The Great Lakes-St. Lawrence River Basin Water Resources Compact is a historic agreement among the eight Great Lakes states to protect Great Lakes water. The Compact, which came into force on December 8, 2008, protects wildlife and habitat from water diversions from the Great Lakes basin and promotes sound water management within the basin.
The Compact offers extensive protections to Great Lakes water because it treats groundwater, surface water and Great Lakes tributaries as a single ecosystem. An agreement among the Great Lakes states and the Canadian provinces of Ontario and Quebec (the Great Lakes-St. Lawrence River Basin Sustainable Water Resources Agreement) helps the U.S. and Canada work together on protecting the Great Lakes.
The National Wildlife Federation led efforts to negotiate and pass the Great Lakes Compact.
Removing water from the Great Lakes basin can put fish and wildlife at risk by damaging habitat and degrading water quality. Predicted lower Great Lakes water levels due to climate change and increased water use are looming threats to the Great Lakes. While the Great Lakes are large, they are very fragile. Less than 1% of Great Lakes water is renewed annually through rainfall and snowmelt.
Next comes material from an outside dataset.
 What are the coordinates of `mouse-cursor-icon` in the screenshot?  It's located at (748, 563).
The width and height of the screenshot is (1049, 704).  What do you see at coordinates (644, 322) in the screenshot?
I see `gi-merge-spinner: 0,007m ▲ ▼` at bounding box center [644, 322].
Three years after the Great Lakes Compact became effective, progress on implementation continues to move slowly. All of the Great Lakes states have created water withdrawal permitting programs, and some are notable successes, while others need improvement. See how states across the Basin are managing water under the Great Lakes Compact (PDF).
The Compact requires anyone outside the basin who wants to use Great Lakes water to meet strict criteria. The Compact specifies that the states and the Compact Council must review any new diversions of Great Lakes water. Misuse of water within the Great Lakes basin poses a threat to fish and wildlife habitat just as diversions of water outside of the basin do. The Compact requires states to implement water conservation and management plans to protect Great Lakes water.
The Compact is a powerful tool to protect the Great Lakes. Each state must meet the requirements of the Compact, however much work remains to ensure that the states fulfill their responsibilities. The National Wildlife Federation leads an ongoing campaign to see that the Compact is strictly enforced. As a key leader of the Compact Agreement Coalition of environmental and conservation groups across the Great Lakes basin, the National Wildlife Federation:
A request to divert water outside of the Great Lakes basin by the City of Waukesha, WI, is currently under review by the Wisconsin Department of Natural Resources. The outcome of this application will set a precedent for future diversion requests. The National Wildlife Federation is working with its partners to ensure that this application and all other requests for Great Lakes water meet the strict criteria set out by the Compact.